- [Data provided]:
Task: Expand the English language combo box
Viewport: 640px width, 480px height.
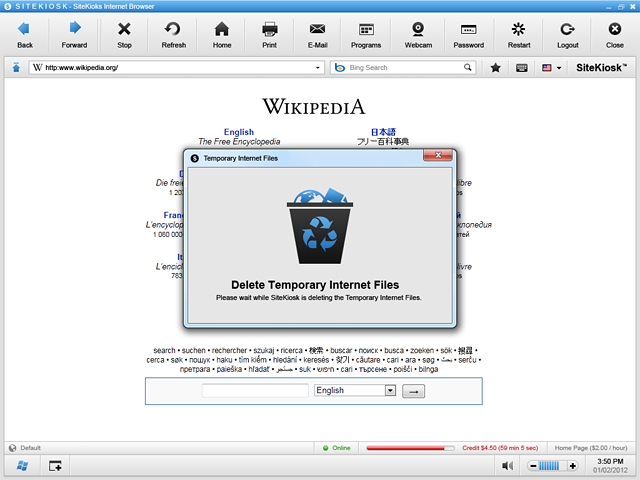Action: 390,391
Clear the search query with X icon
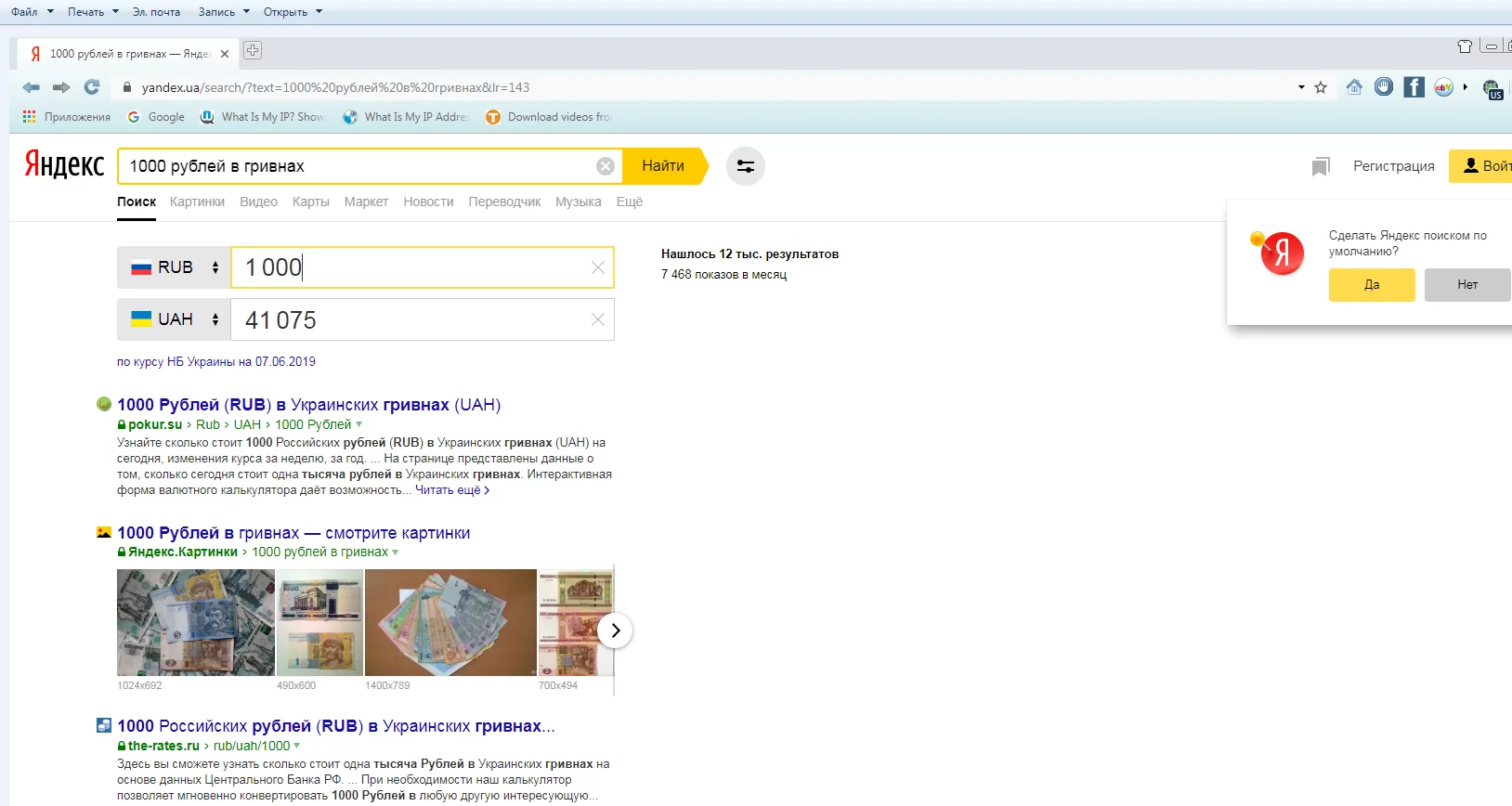1512x806 pixels. pos(605,166)
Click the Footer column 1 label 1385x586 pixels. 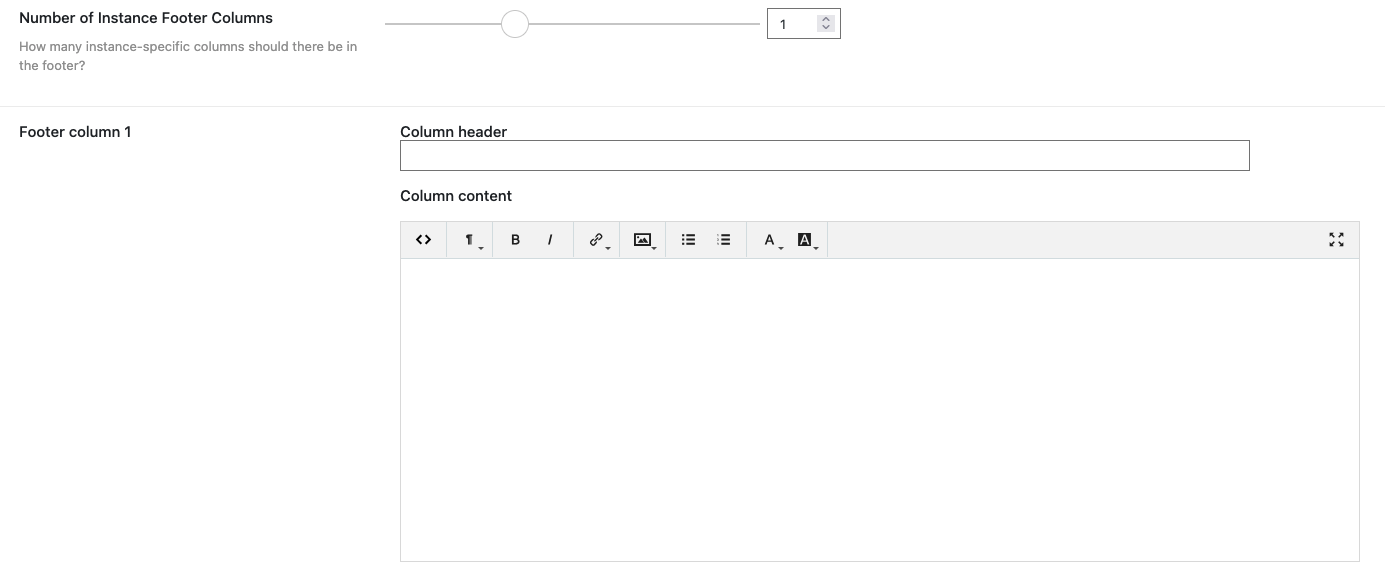[x=74, y=131]
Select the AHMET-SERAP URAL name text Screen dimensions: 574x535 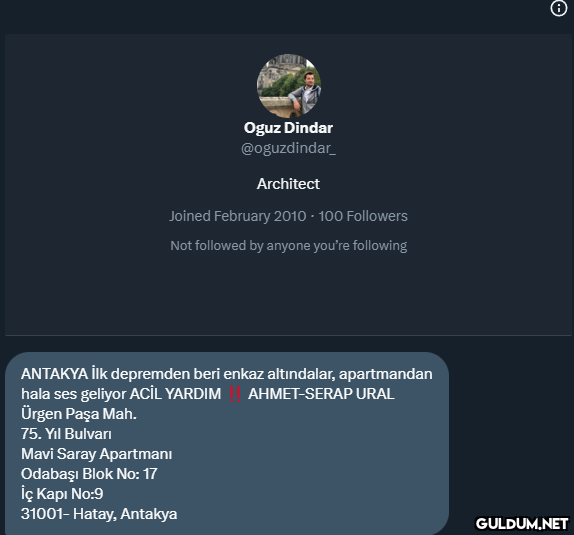tap(321, 394)
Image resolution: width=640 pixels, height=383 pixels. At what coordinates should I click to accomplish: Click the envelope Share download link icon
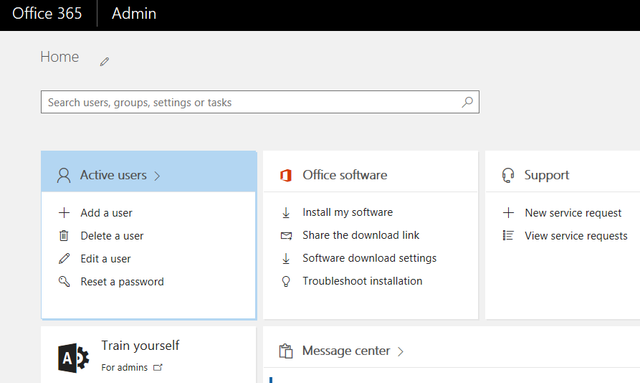point(286,236)
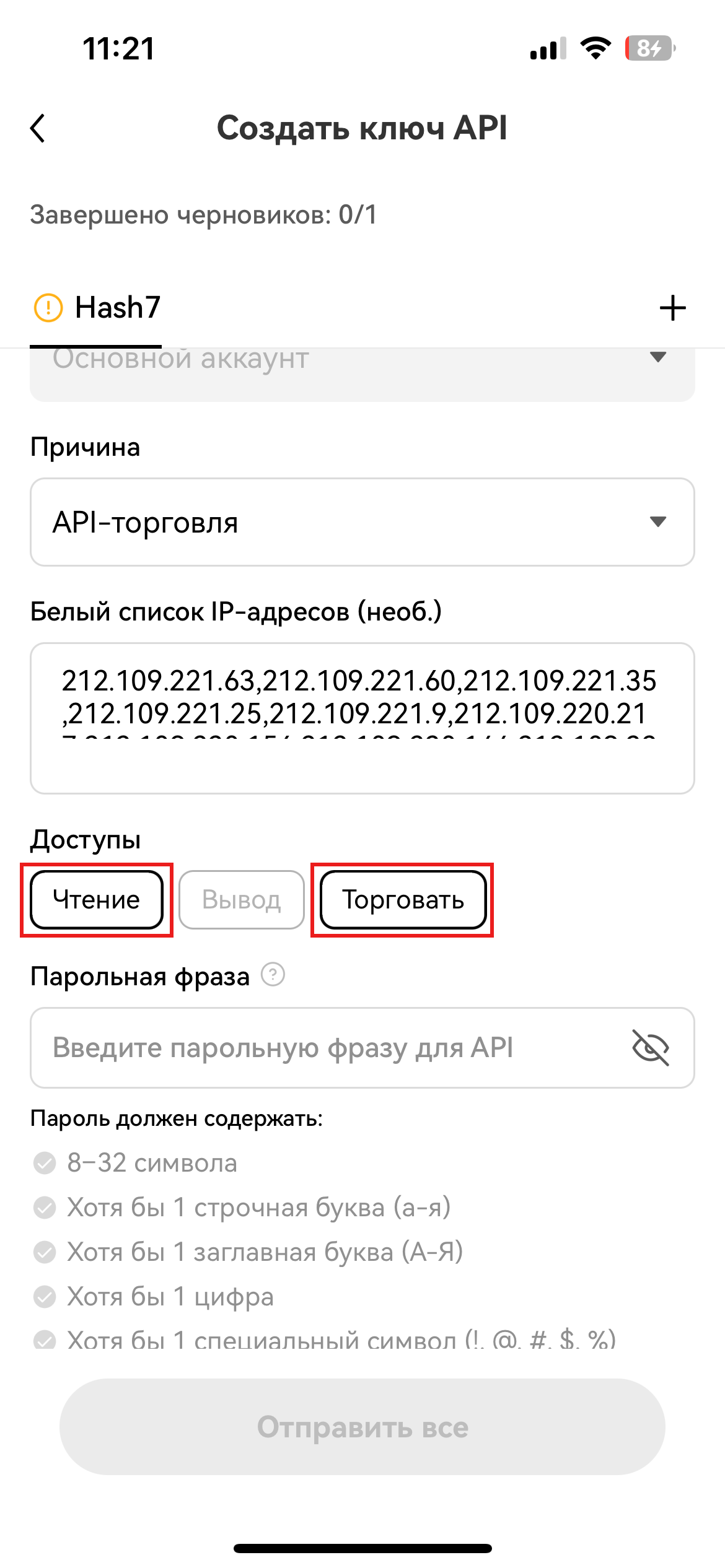The width and height of the screenshot is (725, 1568).
Task: Tap the Wi-Fi status icon
Action: pos(595,48)
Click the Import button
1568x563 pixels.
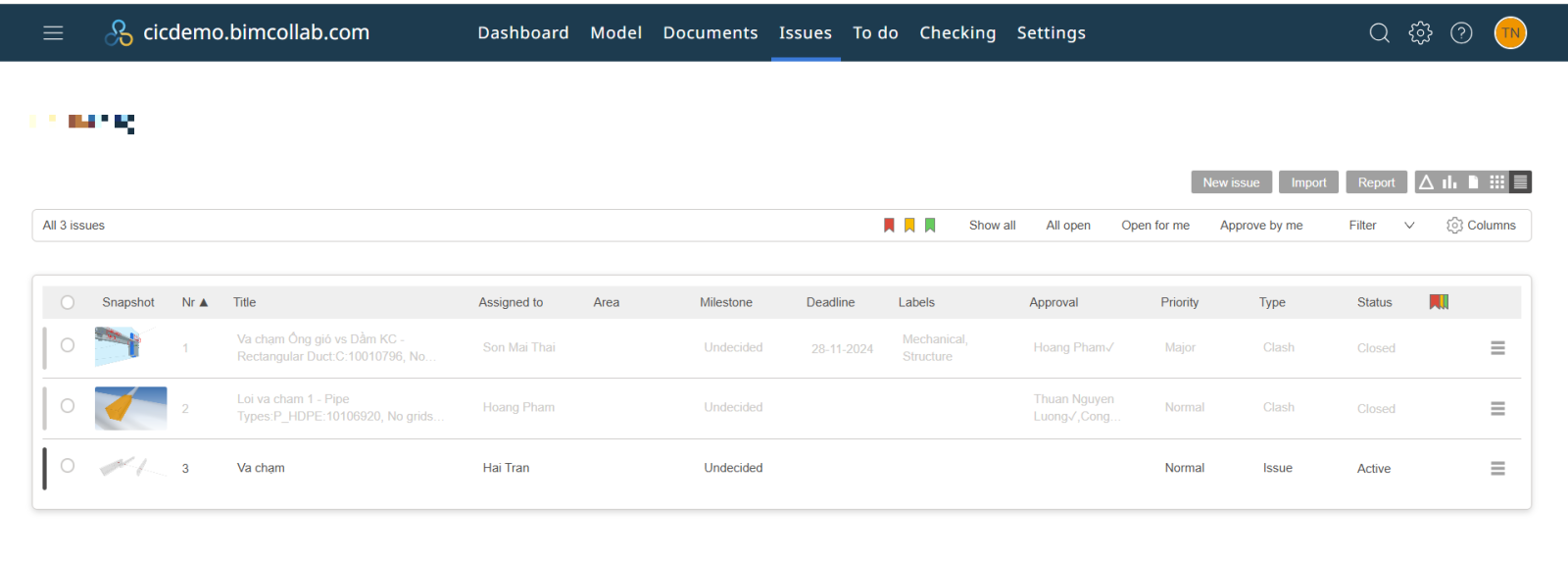coord(1308,182)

- [Required work]:
With the pictures left out, copy exactly the lines above from the line containing "Image resolution: width=640" through the last line of the entries.

- [Problem solution]:
Image resolution: width=640 pixels, height=383 pixels. At what coordinates should I click to accomplish: Click the envelope Share download link icon
point(286,236)
The width and height of the screenshot is (725, 1568).
Task: Tap the Wi-Fi status icon
Action: pos(595,48)
Click the Import button
1568x563 pixels.
coord(1308,182)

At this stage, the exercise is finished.